Предложенный отрывок –
▽

Для меня это было совсем неожиданно. Как это я, землекоп, и вдруг — пропагандист?.. Да еще куда — в школу ФЗО, где обучаются ребята после семи классов. Я же не только семи классов, — начальной школы не кончил. Все мое образование сводилось к ликбезу. Как же быть? Мне и хотелось, и в то же время я колебался.

— Ты же стихи пишешь! — сказал Анатолий и этим вышиб из меня все сомнения.

После он говорил, что пристроил меня в школу ФЗО с единственной целью — заставить больше работать над собой, особенно в повышении идейно-политического уровня. Да, он заставил меня работать. Прежде чем выступить перед учащимися, я перечитывал десятки книг, просматривал вороха газет. Дня не хватало — продолжал работу по ночам. Но Панфилову и этого показалось мало. Вскоре он определил меня на курсы в совпартшколу…

Панфилов не создал повестей и романов, но его перу принадлежат труды по искусствоведению. Он — кандидат наук.

Однажды я вошел в комнату, где помещалась редакция журнала «За Магнитострой литературы» и увидел невысокого приземистого парня. Он стоял перед Панфиловым и глухо читал:

Вили девки песню-веревочку,

Песня пахла скошенной травой.

Далеко уехал мой миленочек,

Он уехал на машине паровой…

Читал долго, держа в руках тетрадку, но не заглядывая в нее: у него была хорошая память. Это был Саша Ударов. Мы как-то быстро сдружились с ним. Он приехал (в Магнитку из Рязанщины. Саша жил в общем бараке. Днем работал, а вечером учился. Времени у него было мало, и он ухитрялся писать стихи по ночам, когда все засыпали.

Через год его призвали в Красную Армию. На Дальнем Востоке, куда он попал, в то время была тревожная обстановка. Захватив Маньчжурию, японские империалисты то тут, то там бесцеремонно нарушали нашу государственную границу. А в 1938 году бросили крупные силы к озеру Хасан, намереваясь овладеть Советским Приморьем. Как известно, самураи получили твердый отпор, но это не образумило их. Они все более наглели. И вот напали на Монголию. Саша Ударов оказался в гуще тех событий, сражался у реки Халхин-Гол и героически погиб там.

Магнитка всегда притягивала писателей. Мы хорошо помним приезд на стройку Ярослава Смелякова, который в первый же вечер выступил перед рабочими с чтением своих стихов. Близок был Магнитке и Валентин Катаев. Здесь, у горы Магнитной, родилась его книга: «Время, вперед!».

△

Задание –
Выведите из отрывка дословно всё, начиная со слов «Панфилов не создал» и вплоть до слов «когда все засыпали.». Опирайтесь только на этот отрывок.

Записанные данные –
▽

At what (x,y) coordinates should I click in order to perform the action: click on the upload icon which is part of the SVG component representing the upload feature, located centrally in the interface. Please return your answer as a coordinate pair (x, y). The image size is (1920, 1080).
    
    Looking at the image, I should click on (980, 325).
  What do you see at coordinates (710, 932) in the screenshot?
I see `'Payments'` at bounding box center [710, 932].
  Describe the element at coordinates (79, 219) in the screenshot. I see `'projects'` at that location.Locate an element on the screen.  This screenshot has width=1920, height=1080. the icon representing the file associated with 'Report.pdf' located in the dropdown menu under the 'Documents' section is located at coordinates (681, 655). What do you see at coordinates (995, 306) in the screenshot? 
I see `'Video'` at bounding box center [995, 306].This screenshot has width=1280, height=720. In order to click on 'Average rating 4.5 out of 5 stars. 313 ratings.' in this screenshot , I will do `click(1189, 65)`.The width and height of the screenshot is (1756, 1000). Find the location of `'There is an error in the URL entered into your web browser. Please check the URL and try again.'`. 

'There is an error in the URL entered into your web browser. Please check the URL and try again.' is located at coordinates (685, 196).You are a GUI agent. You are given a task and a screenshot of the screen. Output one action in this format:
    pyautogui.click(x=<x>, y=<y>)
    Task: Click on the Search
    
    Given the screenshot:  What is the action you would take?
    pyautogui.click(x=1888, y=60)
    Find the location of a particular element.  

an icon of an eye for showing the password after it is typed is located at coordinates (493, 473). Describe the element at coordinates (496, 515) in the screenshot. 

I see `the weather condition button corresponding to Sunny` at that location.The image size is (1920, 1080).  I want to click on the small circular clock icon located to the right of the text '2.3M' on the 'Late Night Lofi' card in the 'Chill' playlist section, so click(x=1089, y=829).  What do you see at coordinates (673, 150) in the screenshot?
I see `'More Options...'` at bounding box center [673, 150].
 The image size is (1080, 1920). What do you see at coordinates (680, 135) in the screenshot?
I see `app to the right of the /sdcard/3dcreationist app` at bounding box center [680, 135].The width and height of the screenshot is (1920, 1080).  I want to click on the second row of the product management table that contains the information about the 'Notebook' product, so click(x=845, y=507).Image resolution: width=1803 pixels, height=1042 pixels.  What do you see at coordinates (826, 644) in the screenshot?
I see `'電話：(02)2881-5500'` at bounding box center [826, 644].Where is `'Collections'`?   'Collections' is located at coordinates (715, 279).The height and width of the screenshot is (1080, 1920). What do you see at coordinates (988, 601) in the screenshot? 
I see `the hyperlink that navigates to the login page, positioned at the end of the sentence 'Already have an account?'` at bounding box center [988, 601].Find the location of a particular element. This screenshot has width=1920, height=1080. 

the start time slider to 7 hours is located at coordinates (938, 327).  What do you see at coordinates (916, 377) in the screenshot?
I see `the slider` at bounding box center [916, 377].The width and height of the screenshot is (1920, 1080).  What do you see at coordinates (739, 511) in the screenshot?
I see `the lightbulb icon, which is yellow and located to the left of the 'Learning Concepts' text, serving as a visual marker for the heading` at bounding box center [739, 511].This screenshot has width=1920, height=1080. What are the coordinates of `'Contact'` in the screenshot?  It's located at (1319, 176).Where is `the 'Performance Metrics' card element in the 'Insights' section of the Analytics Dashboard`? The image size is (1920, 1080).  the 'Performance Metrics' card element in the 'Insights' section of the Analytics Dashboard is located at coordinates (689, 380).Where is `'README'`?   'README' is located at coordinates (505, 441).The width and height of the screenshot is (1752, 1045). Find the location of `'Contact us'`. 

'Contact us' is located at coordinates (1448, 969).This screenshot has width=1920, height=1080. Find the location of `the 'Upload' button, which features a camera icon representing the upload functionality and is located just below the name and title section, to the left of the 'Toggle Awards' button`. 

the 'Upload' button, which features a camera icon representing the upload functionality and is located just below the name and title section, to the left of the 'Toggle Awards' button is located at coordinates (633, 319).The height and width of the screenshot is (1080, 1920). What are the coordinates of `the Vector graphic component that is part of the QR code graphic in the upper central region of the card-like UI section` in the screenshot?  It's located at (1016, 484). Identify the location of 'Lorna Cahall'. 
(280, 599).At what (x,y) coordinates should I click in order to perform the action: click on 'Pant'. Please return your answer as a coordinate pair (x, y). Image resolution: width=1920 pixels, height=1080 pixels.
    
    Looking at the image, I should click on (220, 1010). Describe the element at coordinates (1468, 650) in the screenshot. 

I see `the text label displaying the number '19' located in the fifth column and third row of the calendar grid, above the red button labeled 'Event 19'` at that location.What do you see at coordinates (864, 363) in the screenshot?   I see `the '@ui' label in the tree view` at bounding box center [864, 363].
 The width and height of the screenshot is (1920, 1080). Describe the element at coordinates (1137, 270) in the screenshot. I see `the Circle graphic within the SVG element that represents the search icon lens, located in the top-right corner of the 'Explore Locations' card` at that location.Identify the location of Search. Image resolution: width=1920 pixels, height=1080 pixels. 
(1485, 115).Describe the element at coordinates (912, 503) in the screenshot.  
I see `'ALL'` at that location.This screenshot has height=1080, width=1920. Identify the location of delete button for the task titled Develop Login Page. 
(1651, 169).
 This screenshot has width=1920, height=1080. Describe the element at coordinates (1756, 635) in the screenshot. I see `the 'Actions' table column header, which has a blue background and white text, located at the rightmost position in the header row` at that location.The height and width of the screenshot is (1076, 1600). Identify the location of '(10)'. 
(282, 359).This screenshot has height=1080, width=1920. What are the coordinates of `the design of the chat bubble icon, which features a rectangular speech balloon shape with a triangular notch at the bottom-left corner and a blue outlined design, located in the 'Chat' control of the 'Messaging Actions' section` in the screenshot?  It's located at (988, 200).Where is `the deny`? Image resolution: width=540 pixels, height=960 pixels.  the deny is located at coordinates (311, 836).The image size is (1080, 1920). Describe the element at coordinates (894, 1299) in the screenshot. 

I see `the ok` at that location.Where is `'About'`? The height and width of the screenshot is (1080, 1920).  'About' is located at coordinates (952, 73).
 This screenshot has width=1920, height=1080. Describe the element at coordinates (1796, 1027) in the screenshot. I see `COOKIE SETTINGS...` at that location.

△

Письменный ответ –
Панфилов не создал повестей и романов, но его перу принадлежат труды по искусствоведению. Он — кандидат наук.

Однажды я вошел в комнату, где помещалась редакция журнала «За Магнитострой литературы» и увидел невысокого приземистого парня. Он стоял перед Панфиловым и глухо читал:

Вили девки песню-веревочку,

Песня пахла скошенной травой.

Далеко уехал мой миленочек,

Он уехал на машине паровой…

Читал долго, держа в руках тетрадку, но не заглядывая в нее: у него была хорошая память. Это был Саша Ударов. Мы как-то быстро сдружились с ним. Он приехал (в Магнитку из Рязанщины. Саша жил в общем бараке. Днем работал, а вечером учился. Времени у него было мало, и он ухитрялся писать стихи по ночам, когда все засыпали.